## EXERCISE DETAILS
The answer should match the entries that follow exactly, except that no image appears in it.

## AVAILABLE DATA

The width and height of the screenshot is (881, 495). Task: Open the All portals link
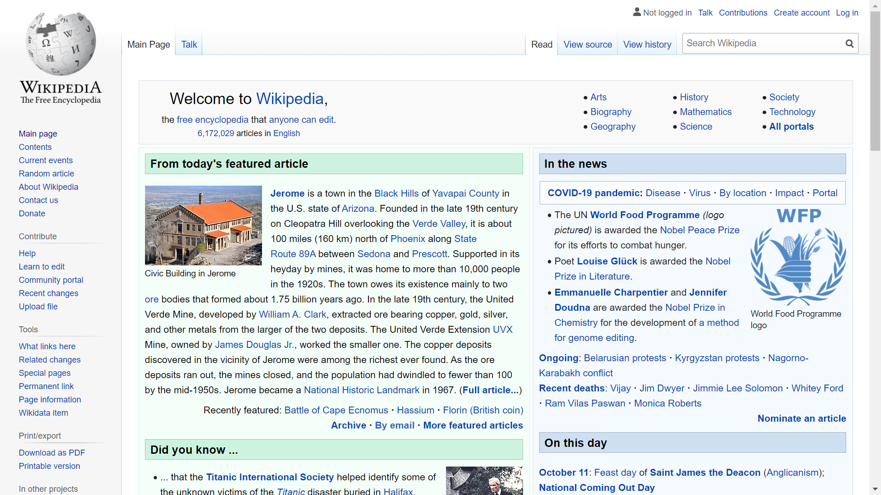(x=791, y=127)
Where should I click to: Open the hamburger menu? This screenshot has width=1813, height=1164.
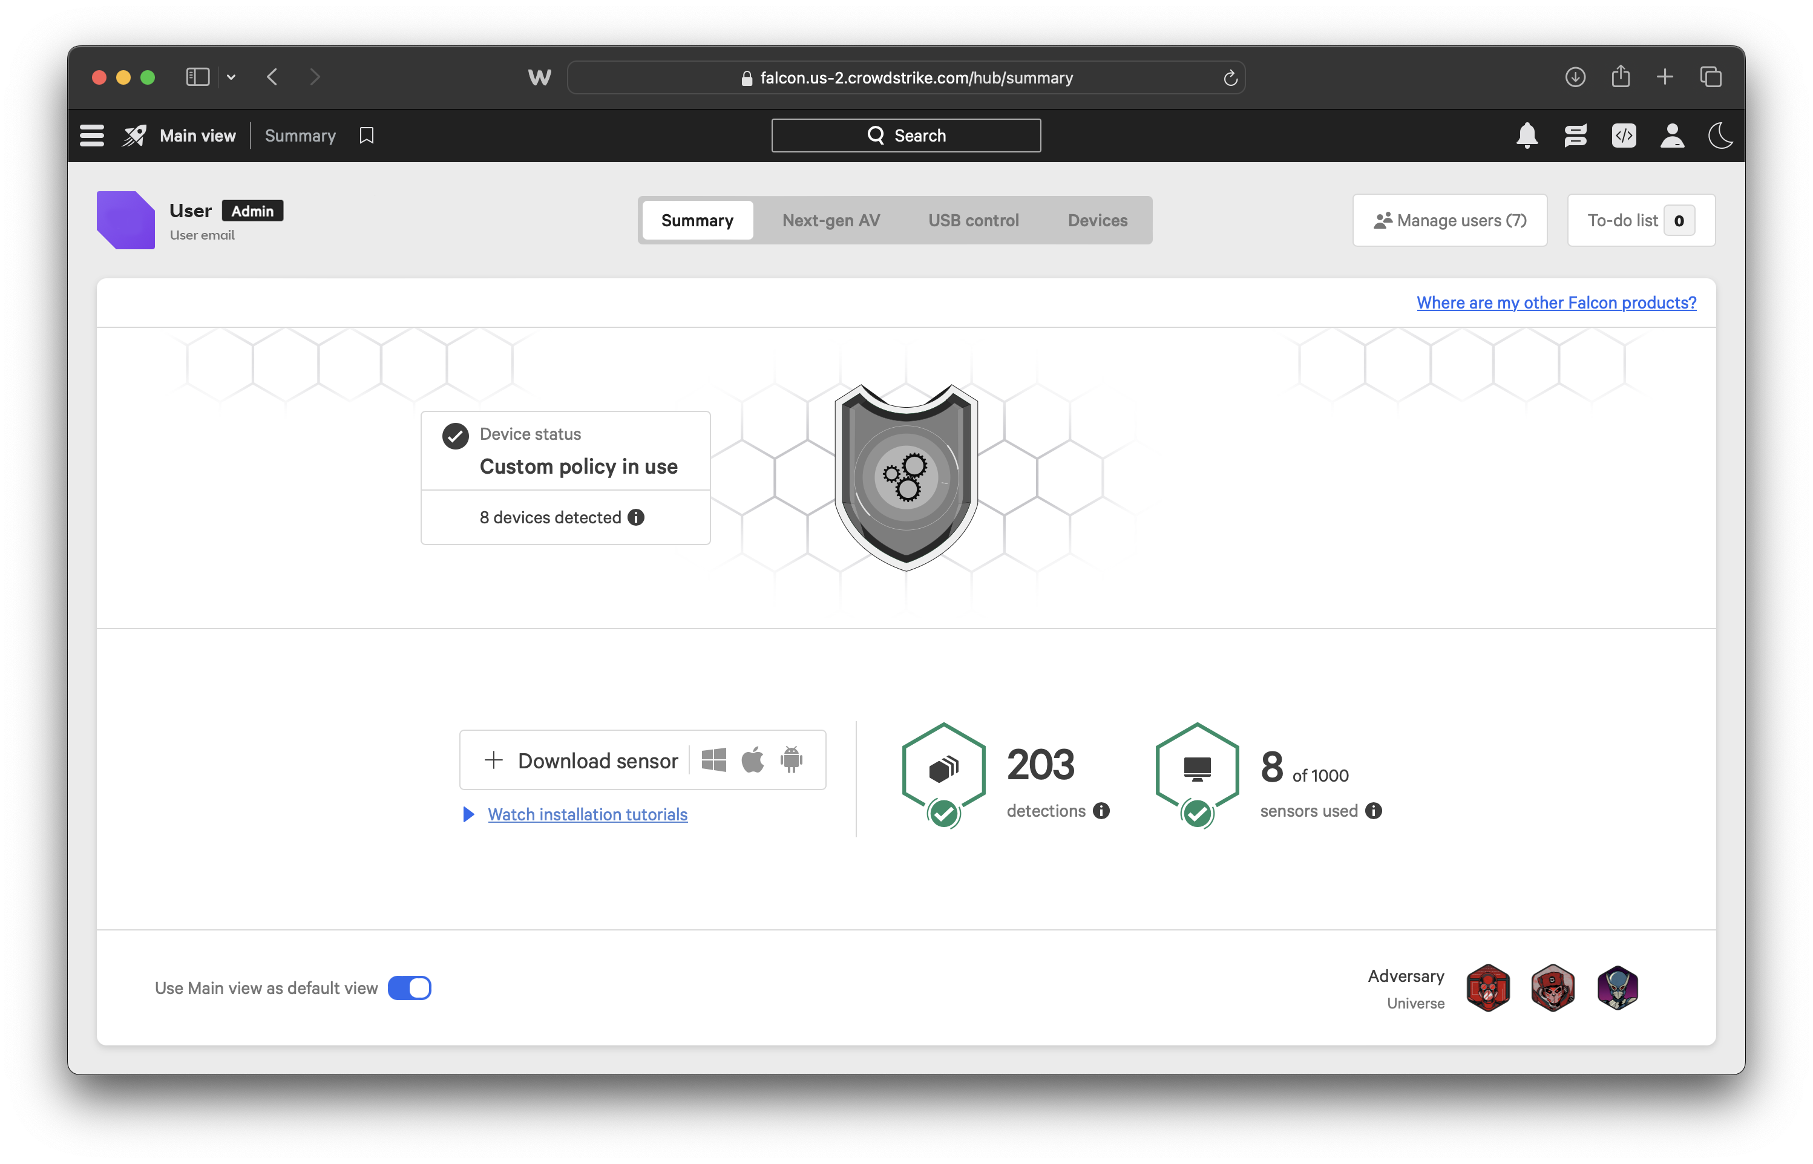tap(91, 135)
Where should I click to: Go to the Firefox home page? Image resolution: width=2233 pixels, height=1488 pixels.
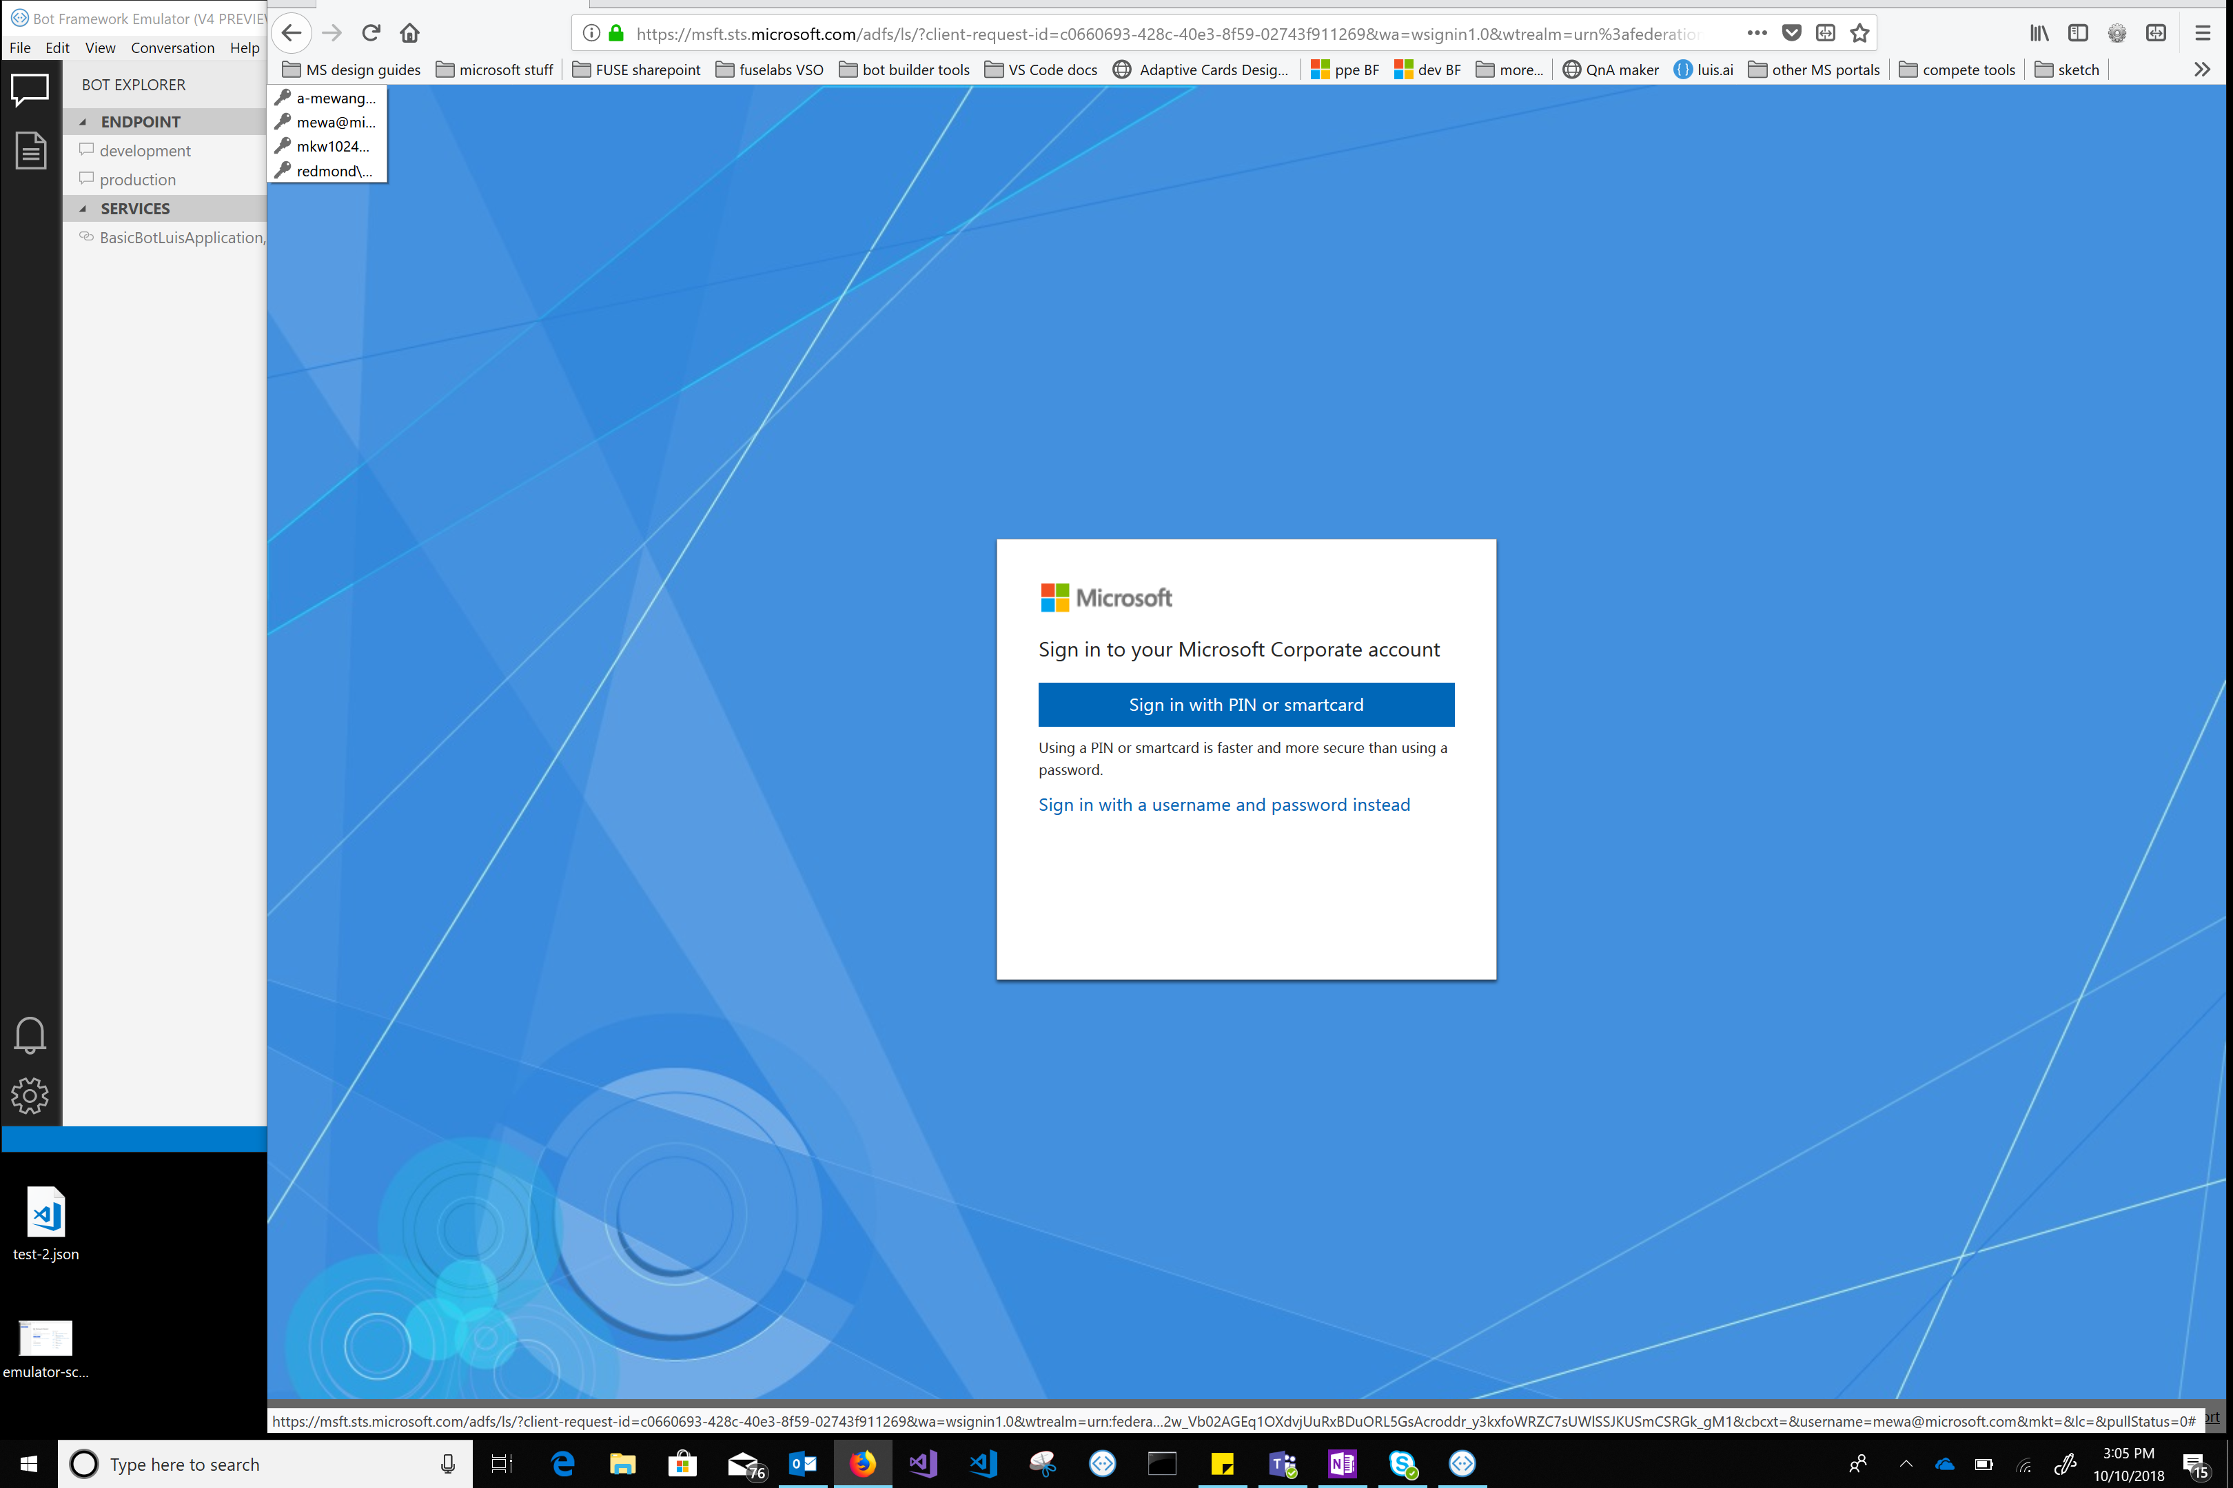409,32
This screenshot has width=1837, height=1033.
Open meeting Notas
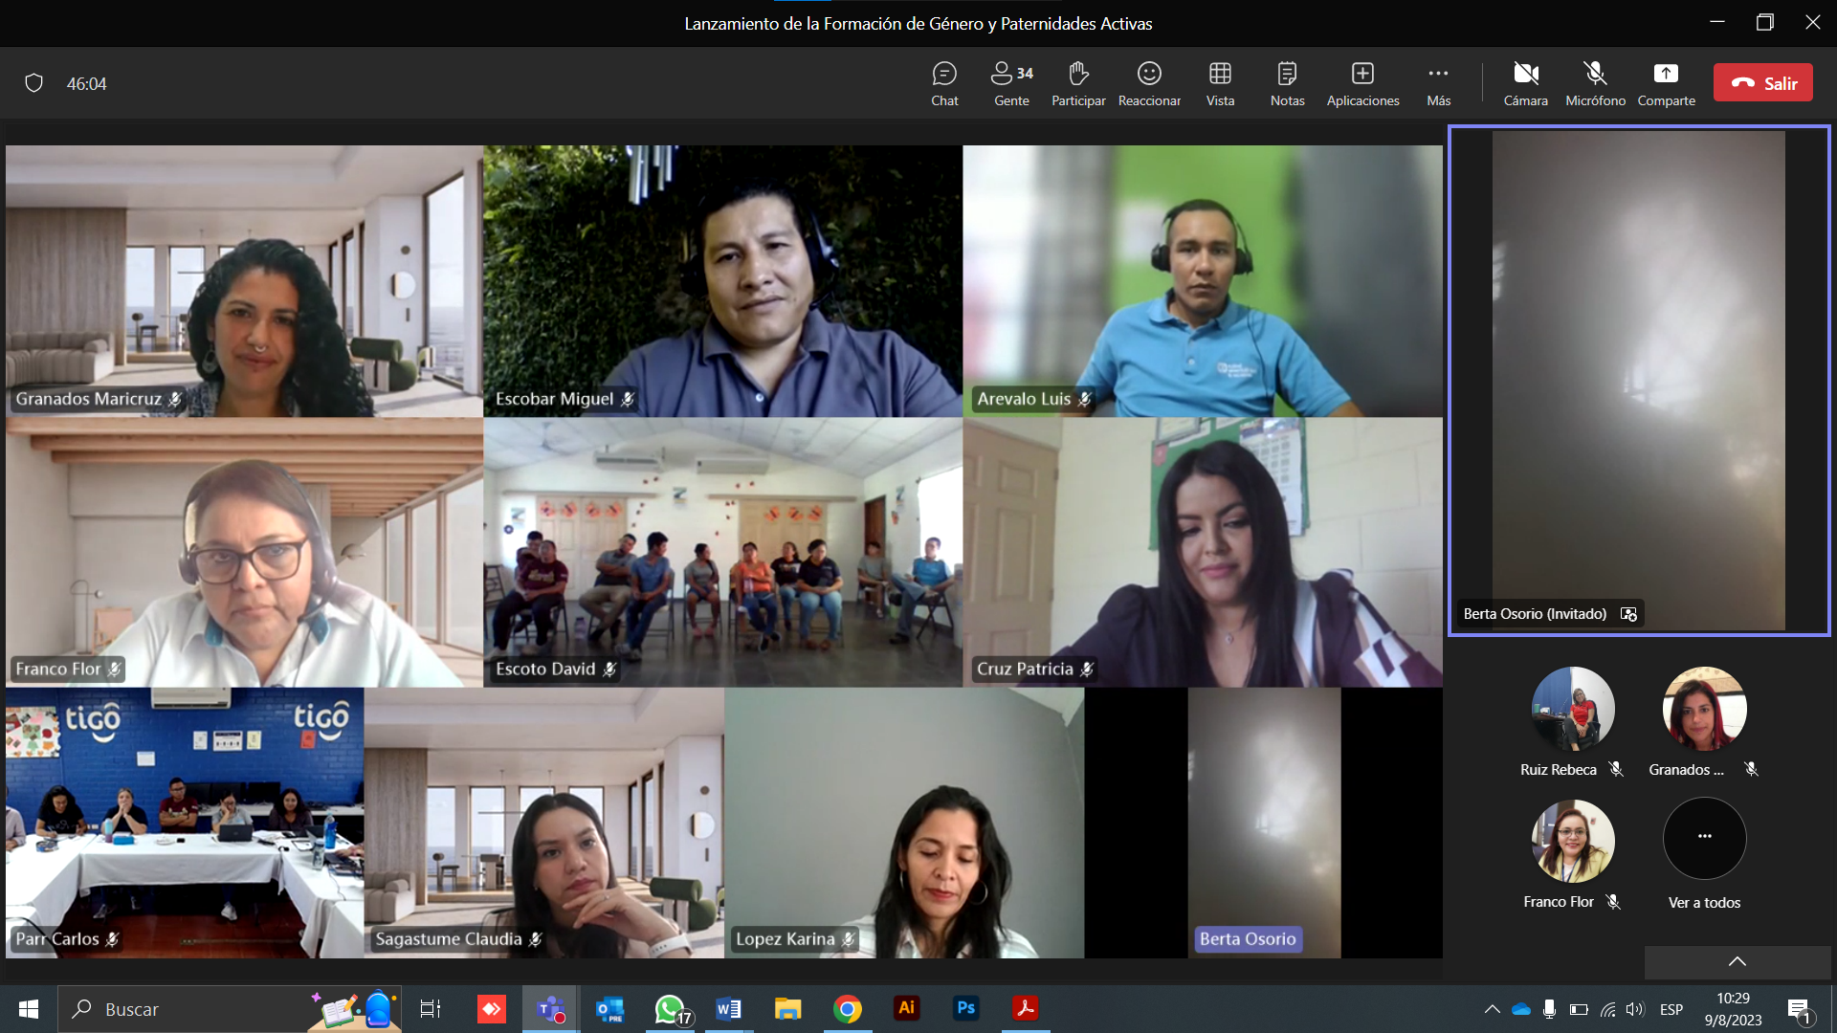[x=1287, y=83]
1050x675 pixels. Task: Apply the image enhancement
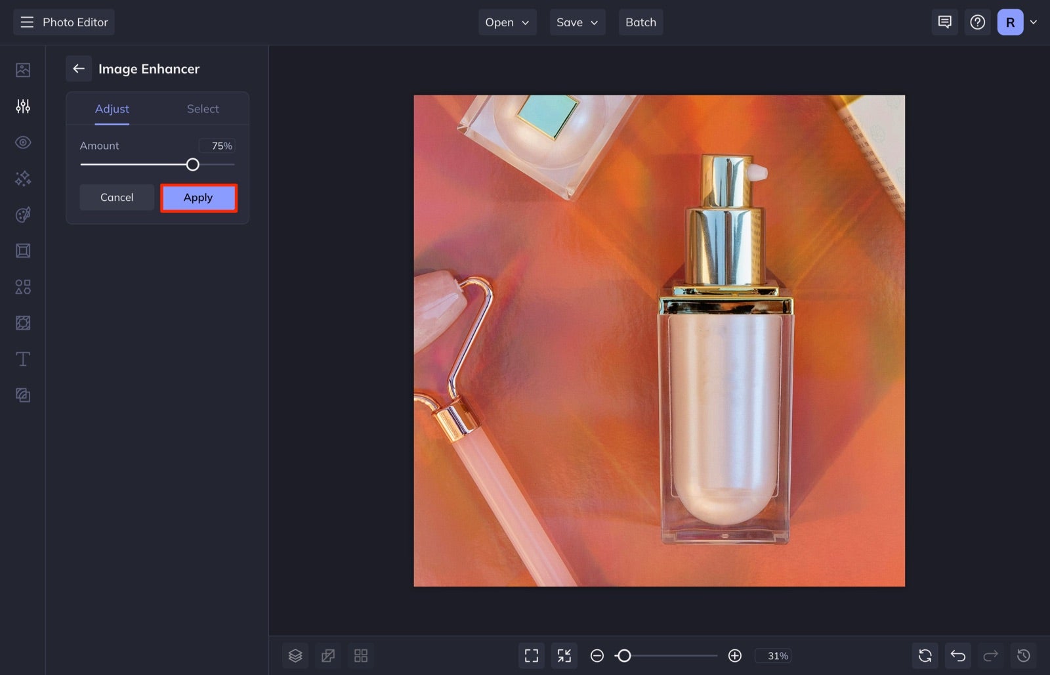click(198, 197)
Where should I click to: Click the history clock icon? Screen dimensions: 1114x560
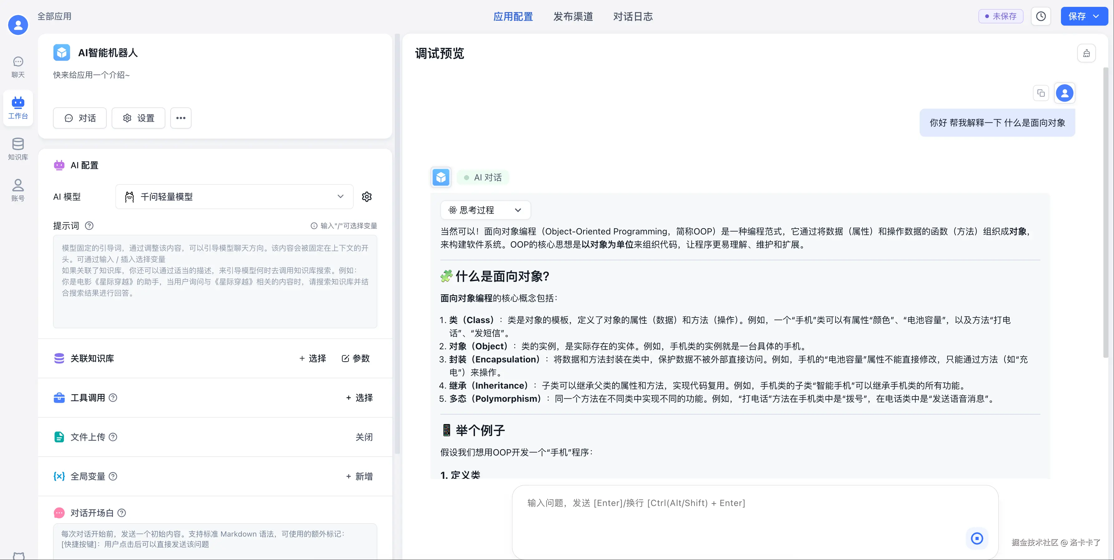tap(1040, 16)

## YOUR SOLUTION
The width and height of the screenshot is (881, 495). Task: Open the All portals link
(x=791, y=127)
Where should I click to: Open the hamburger menu? This screenshot has width=1813, height=1164.
tap(91, 135)
Where should I click to: Go to the Firefox home page? Image resolution: width=2233 pixels, height=1488 pixels.
409,32
This screenshot has width=1837, height=1033.
Open meeting Notas
[x=1287, y=83]
1050x675 pixels. Task: Apply the image enhancement
click(198, 197)
Where should I click to: Click the history clock icon? Screen dimensions: 1114x560
tap(1040, 16)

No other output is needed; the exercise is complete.